There are many different version of TransFuser by now, and we sometimes see the wrong papers getting cited. Here is a short history over the different transFuser versions and how to cite them correctly. Some of the methods have the same name. This may be confusing, if you prefer you can also name them TransFuser v[id] which is indicated after the dash.
The first version of TransFuser. The paper Multi-Modal Fusion Transformer for End-to-End Autonomous Driving introduced the architecture back in 2021. The code is still available and can be found here. The model was developed in the early days of the CARLA leaderboard code / community, where dataset quality was quite poor. There is not much of a point to compare to this model anymore, as its performance is quite weak by today's standards.
@inproceedings{Prakash2021CVPR,
author = {Prakash, Aditya and
Chitta, Kashyap and
Geiger, Andreas},
title = {Multi-Modal Fusion Transformer for End-to-End Autonomous Driving},
booktitle = {Conference on Computer Vision and Pattern Recognition (CVPR)},
year = {2021}
}
The thesis Expert Drivers for Autonomous Driving investigated the data quality issue of the original TransFuser work. It proposes a stronger automatic labeling algorithm. Together with auxiliary training, this pushed the performance of TransFuser a lot without changing the architecture. The document is available online but not formally published as it is only relevant to the core CARLA community. We would still appreciate it if you cite it where relevant. The code and models are not directly released, but the relevant code was published as part of the PAMI project.
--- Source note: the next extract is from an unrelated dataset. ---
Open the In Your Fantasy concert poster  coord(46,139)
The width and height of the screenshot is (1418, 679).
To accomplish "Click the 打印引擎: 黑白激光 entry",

@mastersthesis{Jaeger2021Thesis,
author = {Bernhard Jaeger},
title = {Expert Drivers for Autonomous Driving},
year = {2021},
school = {University of Tübingen},
}
The journal update to the CVPR paper. The paper TransFuser: Imitation with Transformer-Based Sensor Fusion for Autonomous Driving is published in Transaction on Pattern Analysis and Machine Intelligence. At the core it is still the TransFuser architecture, but it features better data, sensors, backbones, training and a rigorous set of ablations that shows what is important and what is not. The paper features a version called Latent TransFuser, which is a camera only TransFuser that replaces the LiDAR input by a positional encoding. The final models are roughly 4x better on the CARLA leaderboard than the CVPR TransFuser. Code, models and data are available online.
@article{Chitta2022PAMI,
author = {Chitta, Kashyap and
Prakash, Aditya and
Jaeger, Bernhard and
Yu, Zehao and
Renz, Katrin and
Geiger, Andreas},
title = {TransFuser: Imitation with Transformer-Based Sensor Fusion for Autonomous Driving},
journal = {Pattern Analysis and Machine Intelligence (PAMI)},
year = {2022},
}
The ICCV 2023 paper Hidden Biases of End-to-End Driving Models offers some explanations why TransFuser and related approaches work so well. It also improved the TransFuser family with a better sensor setup, architecture and training recipe. The model called TransFuser++ (as well as a WP variant that uses waypoints as output representation). Code is available online. TransFuser v4 is, at the time of writing (Feb.2025), still the best open-source model on many CARLA leaderboard 1.0 benchmarks.
@article{Jaeger2023ICCV,
title={Hidden Biases of End-to-End Driving Models},
author={Bernhard Jaeger and Kashyap Chitta and Andreas Geiger},
booktitle={Proc. of the IEEE International Conf. on Computer Vision (ICCV)},
year={2023}
}
The NAVSIM paper NAVSIM: Data-Driven Non-Reactive Autonomous Vehicle Simulation and Benchmarking uses a baseline called TransFuser. This baseline uses the architecture and sensor setup of TransFuser++ ICCV, with the training schedule and output representation of TransFuser T-PAMI. You can cite either paper or both to refer to this baseline. Typically, TransFuser T-PAMI is cited. We gave it the version 3.5 because it is a mix between version 3 and 4.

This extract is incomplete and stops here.